[Exercise inputs]:

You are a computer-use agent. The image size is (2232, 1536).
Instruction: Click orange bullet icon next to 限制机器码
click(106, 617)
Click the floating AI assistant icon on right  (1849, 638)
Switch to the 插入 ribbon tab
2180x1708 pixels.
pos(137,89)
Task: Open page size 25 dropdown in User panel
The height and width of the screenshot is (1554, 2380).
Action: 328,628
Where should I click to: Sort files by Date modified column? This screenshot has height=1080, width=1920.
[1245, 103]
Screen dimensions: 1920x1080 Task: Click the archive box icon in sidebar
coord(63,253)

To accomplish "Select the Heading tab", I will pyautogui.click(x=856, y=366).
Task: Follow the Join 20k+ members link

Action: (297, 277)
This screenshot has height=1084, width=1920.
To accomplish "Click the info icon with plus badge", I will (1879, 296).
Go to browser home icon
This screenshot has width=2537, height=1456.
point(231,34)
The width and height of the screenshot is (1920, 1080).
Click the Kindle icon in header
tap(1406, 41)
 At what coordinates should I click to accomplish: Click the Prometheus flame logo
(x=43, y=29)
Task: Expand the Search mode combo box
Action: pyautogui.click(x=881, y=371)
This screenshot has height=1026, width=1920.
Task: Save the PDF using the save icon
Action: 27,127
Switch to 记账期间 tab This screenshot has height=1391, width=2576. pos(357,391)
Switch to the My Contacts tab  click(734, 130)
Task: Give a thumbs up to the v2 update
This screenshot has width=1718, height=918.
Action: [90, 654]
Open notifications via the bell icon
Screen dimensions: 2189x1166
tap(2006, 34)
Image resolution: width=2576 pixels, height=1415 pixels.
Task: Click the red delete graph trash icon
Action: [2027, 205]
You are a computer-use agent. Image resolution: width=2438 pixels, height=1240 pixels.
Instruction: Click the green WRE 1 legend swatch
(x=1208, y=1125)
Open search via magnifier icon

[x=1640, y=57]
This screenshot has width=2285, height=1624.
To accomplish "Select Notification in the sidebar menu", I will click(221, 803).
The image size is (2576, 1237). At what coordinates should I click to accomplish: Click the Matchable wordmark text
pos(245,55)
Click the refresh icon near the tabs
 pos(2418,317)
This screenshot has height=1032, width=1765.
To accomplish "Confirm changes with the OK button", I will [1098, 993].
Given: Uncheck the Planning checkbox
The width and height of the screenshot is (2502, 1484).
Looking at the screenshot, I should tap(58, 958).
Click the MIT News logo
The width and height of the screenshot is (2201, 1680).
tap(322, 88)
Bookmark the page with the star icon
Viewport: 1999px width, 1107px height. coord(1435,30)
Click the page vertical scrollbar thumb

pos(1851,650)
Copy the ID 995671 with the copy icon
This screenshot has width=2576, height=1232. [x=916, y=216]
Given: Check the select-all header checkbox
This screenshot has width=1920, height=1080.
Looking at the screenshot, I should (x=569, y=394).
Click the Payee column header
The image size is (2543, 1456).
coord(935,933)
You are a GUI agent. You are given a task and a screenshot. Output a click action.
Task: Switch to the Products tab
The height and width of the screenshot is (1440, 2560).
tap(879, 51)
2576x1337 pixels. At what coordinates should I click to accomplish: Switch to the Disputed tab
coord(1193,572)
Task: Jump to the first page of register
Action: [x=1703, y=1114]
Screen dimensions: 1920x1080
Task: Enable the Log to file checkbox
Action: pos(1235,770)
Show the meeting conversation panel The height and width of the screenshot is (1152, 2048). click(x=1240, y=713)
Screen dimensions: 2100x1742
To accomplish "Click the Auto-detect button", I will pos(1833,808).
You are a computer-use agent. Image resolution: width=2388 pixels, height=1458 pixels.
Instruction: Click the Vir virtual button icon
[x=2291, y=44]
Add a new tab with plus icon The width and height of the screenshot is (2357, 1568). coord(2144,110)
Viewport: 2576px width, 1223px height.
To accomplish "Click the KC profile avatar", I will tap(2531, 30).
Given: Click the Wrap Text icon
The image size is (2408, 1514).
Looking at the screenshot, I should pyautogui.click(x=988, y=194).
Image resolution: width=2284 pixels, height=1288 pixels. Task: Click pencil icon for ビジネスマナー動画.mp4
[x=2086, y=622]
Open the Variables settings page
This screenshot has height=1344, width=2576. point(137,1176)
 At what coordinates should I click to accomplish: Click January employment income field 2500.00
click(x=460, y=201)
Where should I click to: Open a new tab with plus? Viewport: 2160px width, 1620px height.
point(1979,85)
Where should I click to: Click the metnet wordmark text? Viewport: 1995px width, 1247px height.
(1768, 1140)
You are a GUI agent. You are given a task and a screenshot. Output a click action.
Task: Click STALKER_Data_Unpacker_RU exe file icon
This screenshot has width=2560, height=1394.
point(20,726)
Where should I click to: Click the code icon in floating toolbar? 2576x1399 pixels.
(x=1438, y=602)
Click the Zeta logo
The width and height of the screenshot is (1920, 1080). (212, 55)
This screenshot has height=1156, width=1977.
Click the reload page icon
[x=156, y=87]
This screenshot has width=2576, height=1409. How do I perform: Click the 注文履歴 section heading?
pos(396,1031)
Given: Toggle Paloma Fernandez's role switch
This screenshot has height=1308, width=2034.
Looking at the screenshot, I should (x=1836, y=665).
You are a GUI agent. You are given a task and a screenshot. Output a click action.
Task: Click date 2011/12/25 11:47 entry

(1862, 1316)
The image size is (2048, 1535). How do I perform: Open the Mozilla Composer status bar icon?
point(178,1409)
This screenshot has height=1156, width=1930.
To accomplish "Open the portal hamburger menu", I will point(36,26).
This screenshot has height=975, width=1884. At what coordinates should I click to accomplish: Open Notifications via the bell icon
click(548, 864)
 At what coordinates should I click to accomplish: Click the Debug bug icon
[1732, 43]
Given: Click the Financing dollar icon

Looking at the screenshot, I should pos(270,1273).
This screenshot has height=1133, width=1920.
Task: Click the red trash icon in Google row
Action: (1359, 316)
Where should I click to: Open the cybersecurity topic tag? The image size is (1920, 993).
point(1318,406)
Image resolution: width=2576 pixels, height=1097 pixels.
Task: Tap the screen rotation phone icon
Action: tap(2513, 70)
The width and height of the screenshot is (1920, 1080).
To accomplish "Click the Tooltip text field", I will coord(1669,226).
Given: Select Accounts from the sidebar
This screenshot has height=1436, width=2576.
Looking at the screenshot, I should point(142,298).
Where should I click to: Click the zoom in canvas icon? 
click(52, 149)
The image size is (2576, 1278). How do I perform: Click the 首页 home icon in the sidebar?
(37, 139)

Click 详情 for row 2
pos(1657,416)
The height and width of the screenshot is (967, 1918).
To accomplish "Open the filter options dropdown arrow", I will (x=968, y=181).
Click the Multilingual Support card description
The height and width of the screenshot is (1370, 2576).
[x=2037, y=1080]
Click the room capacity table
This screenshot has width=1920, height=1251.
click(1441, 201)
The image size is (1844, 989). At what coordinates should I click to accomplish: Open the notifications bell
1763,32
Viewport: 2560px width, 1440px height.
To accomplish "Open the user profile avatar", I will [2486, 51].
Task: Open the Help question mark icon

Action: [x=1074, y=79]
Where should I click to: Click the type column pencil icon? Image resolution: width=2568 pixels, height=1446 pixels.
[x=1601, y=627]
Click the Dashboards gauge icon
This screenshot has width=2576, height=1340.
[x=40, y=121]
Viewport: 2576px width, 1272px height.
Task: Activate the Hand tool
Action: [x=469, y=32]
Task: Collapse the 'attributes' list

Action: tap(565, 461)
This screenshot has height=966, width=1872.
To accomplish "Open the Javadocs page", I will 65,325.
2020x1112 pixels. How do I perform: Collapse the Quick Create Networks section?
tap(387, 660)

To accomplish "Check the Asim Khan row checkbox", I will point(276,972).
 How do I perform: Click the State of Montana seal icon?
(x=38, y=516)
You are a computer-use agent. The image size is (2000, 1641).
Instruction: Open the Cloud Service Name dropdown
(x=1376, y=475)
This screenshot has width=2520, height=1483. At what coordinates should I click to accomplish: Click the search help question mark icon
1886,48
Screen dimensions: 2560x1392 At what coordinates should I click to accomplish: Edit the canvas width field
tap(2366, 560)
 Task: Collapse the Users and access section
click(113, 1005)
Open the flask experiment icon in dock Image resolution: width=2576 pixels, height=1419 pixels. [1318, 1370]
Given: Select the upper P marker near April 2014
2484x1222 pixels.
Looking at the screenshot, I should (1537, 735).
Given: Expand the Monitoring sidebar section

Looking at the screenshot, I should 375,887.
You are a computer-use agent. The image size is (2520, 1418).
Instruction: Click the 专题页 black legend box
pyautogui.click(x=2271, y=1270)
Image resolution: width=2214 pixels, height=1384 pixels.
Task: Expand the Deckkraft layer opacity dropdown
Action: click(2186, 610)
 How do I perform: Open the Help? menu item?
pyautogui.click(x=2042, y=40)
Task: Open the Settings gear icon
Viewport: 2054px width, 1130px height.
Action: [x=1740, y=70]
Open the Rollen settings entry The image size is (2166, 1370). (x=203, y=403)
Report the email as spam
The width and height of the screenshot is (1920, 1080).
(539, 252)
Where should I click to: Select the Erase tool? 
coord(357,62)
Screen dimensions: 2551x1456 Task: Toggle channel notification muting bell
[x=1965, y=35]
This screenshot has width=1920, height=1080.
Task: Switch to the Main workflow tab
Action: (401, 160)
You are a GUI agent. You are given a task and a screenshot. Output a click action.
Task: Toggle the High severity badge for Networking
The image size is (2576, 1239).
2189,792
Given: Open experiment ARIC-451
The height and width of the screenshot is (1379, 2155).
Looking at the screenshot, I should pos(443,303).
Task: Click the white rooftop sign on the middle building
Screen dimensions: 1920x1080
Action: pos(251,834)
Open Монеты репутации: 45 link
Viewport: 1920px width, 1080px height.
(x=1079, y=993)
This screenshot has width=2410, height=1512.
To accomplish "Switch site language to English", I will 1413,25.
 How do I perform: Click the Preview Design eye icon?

[Aim of the exercise]: All that belongs in the answer is the run of lines above from the line containing "The image size is (2408, 1514)." through the line containing "This screenshot has height=1156, width=1977.", exactly as written.

[Solution for this task]:
The image size is (2408, 1514).
Looking at the screenshot, I should pyautogui.click(x=988, y=194).
Image resolution: width=2284 pixels, height=1288 pixels. Task: Click pencil icon for ビジネスマナー動画.mp4
[x=2086, y=622]
Open the Variables settings page
This screenshot has height=1344, width=2576. point(137,1176)
 At what coordinates should I click to accomplish: Click January employment income field 2500.00
click(x=460, y=201)
Where should I click to: Open a new tab with plus? Viewport: 2160px width, 1620px height.
point(1979,85)
Where should I click to: Click the metnet wordmark text? Viewport: 1995px width, 1247px height.
(1768, 1140)
You are a GUI agent. You are given a task and a screenshot. Output a click action.
Task: Click STALKER_Data_Unpacker_RU exe file icon
This screenshot has width=2560, height=1394.
point(20,726)
Where should I click to: Click the code icon in floating toolbar? 2576x1399 pixels.
(x=1438, y=602)
Click the Zeta logo
The width and height of the screenshot is (1920, 1080). (212, 55)
This screenshot has height=1156, width=1977.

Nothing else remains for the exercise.